Agora, considerem o resultado dessa humildade. No Magnificat, Nossa Senhora disse: “deposuit potentes de sede et exaltavit humiles – Deus destituiu de suas cátedras os poderosos e exaltou aqueles que são humildes”.

Vejam o que aconteceu com São Lourenço. Quem é que hoje ouve falar nesse imperador? A memória dele vacila entre o horror e o esquecimento.

Porém um dos mais célebres palácios do mundo comemora a glória de São Lourenço: e é o Escorial. Um palácio famoso, construído por Felipe II.

Era festa de São Lourenço e Felipe II ia travar contra os protestantes franceses uma batalha muito árdua, em território francês, no local chamado Saint Quentin, São Quintino. Então, como era festa de São Lourenço, Felipe II prometeu a Deus que faria construir uma basílica magnífica em louvor de São Lourenço, se ganhasse aquela batalha contra os hereges. Estes foram desbaratados e, então, mandou construir a grande obra de arte de seu reino, que é o Escorial, o qual possui precisamente a forma de uma grelha, para celebrar o instrumento do martírio de São Lourenço. Assim, todos os peregrinos de todas as partes, todos os turistas do mundo inteiro que vão ao Escorial, ficam sabendo da glória de São Lourenço. E isto sem considerar, naturalmente, o culto que lhe presta a Igreja universal.

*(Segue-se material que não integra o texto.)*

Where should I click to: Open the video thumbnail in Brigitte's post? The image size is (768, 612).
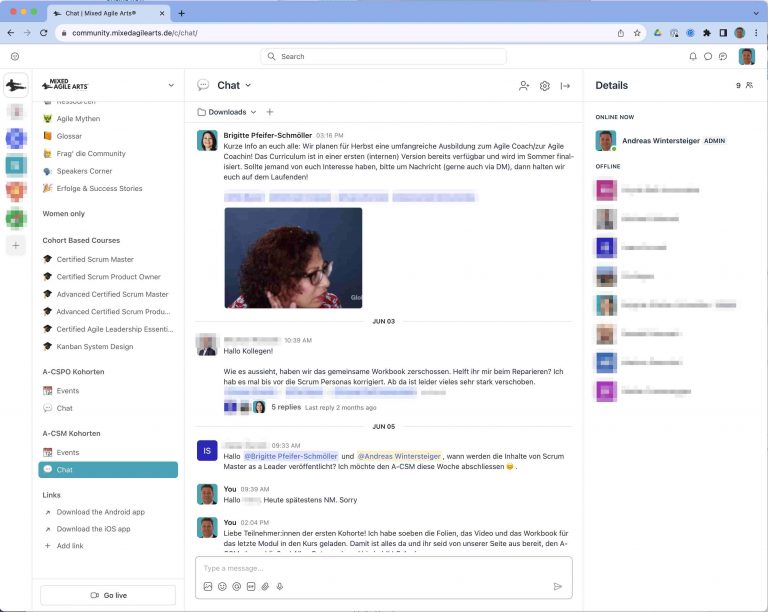[293, 257]
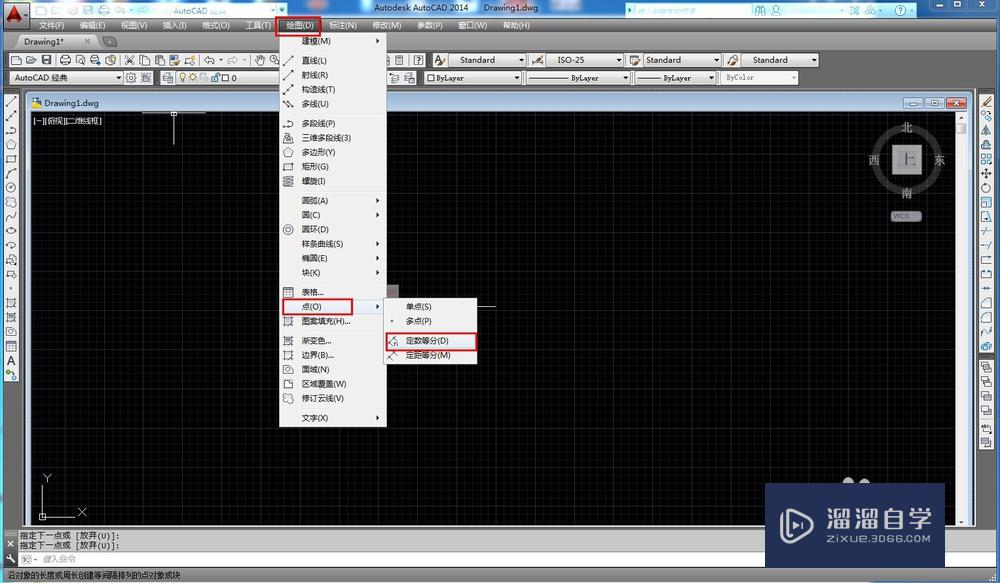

Os poderosos, que se orgulhavam do seu poder, que eram filhos da iniquidade, foram lançados ao chão. O mártir sacrossanto está no mais alto do Céu, louvado por Nossa Senhora, pelos Anjos, objeto da predileção de Deus. Até o fim do mundo se louvará sua memória e ele receberá culto.

Valeriano onde estará se não se converteu?… Aí estão os desígnios de Deus, aí está a glória de Nossa Senhora.